Detecting impaired oral mucous membrane, which resulted from impaired oral feeding and xerostomia (dry mouth) due to eclabium, it was targeted to provide optimal oral hygiene for the baby. Within the scope of nursing care, harmful plaques were removed, oral cavity was controlled frequently, and oral care was performed regularly to prevent secondary infections. Despite the fact that the lips were frequently moistened at 2-hour intervals, the baby developed aphtha on the 25th day of care process, for which therapeutic interventions were performed.

Depending on the diagnosis of the risk of ineffective breathing pattern, which resulted from adequate expansion of the chest due to impaired skin elasticity, breathing was monitored frequently, SP[O.sub.2] was also monitored, and aspiration was performed when necessary in order to maintain effective breathing pattern. Oxygen treatment was initially performed using hood, and then it was performed via free-flow oxygen inside the incubator. Vital signs were closely monitored, skin color and warmth were checked, and pulse oximeter monitoring was performed. SP[O.sub.2] was determined to be 93% after the oxygen therapy given by hood at a dose of 2 Lt/min. Thereafter, whether free-flow oxygen therapy given inside the incubator provided sufficient breathing was monitored via oxygen saturation, which was within the normal limits indicating the presence of adequate oxygen in the system. Close monitoring continued for any problem that might occur.

== Exercise instructions ==
a) Answer these questions from the nursing-care text:
(i) At what interval were the baby's lips moistened?
(ii) On which day of the care process did the baby develop aphtha?
(iii) What oxygen saturation was found after oxygen therapy by hood at 2 Lt/min?
b) Repeat the part of the nursing-care text that opens with the words containing "Detecting impaired oral" and closes with "interventions were performed.".
The data after this point is separate material, unrelated to the nursing-care text.

== Provided data ==
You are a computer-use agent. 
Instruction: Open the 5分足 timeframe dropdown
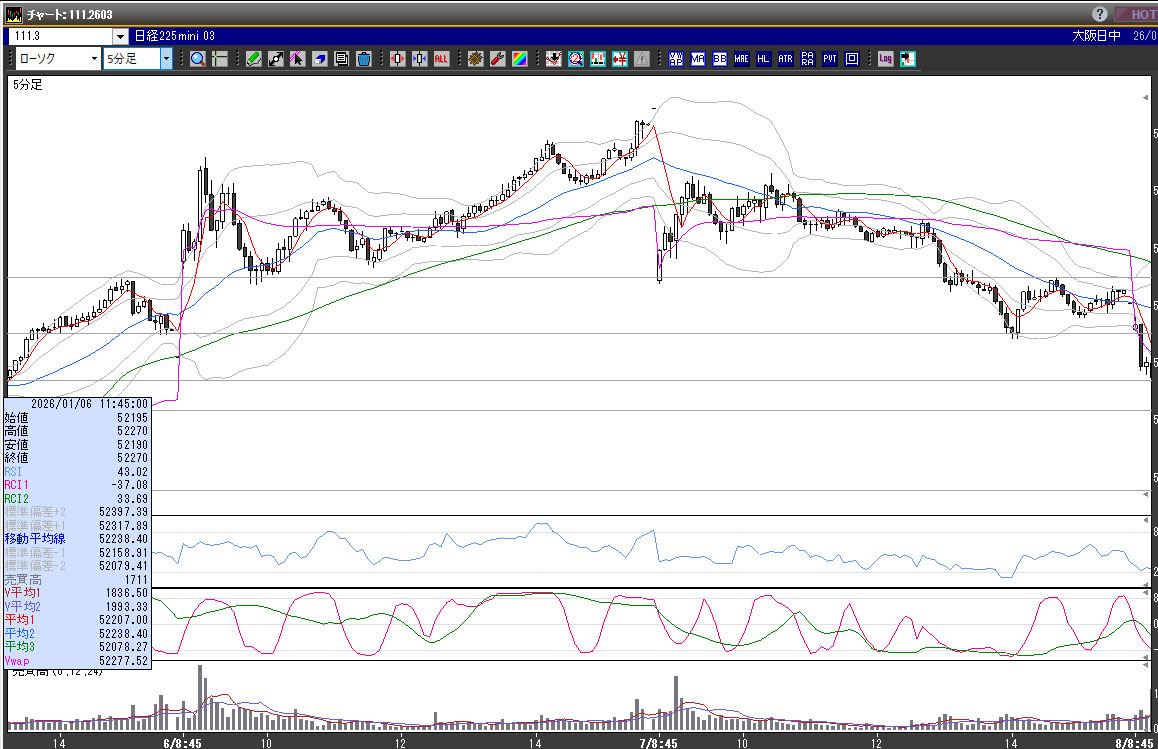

== Results by task ==
a)
(i) Every 2 hours
(ii) The 25th day
(iii) 93%

b)
Detecting impaired oral mucous membrane, which resulted from impaired oral feeding and xerostomia (dry mouth) due to eclabium, it was targeted to provide optimal oral hygiene for the baby. Within the scope of nursing care, harmful plaques were removed, oral cavity was controlled frequently, and oral care was performed regularly to prevent secondary infections. Despite the fact that the lips were frequently moistened at 2-hour intervals, the baby developed aphtha on the 25th day of care process, for which therapeutic interventions were performed.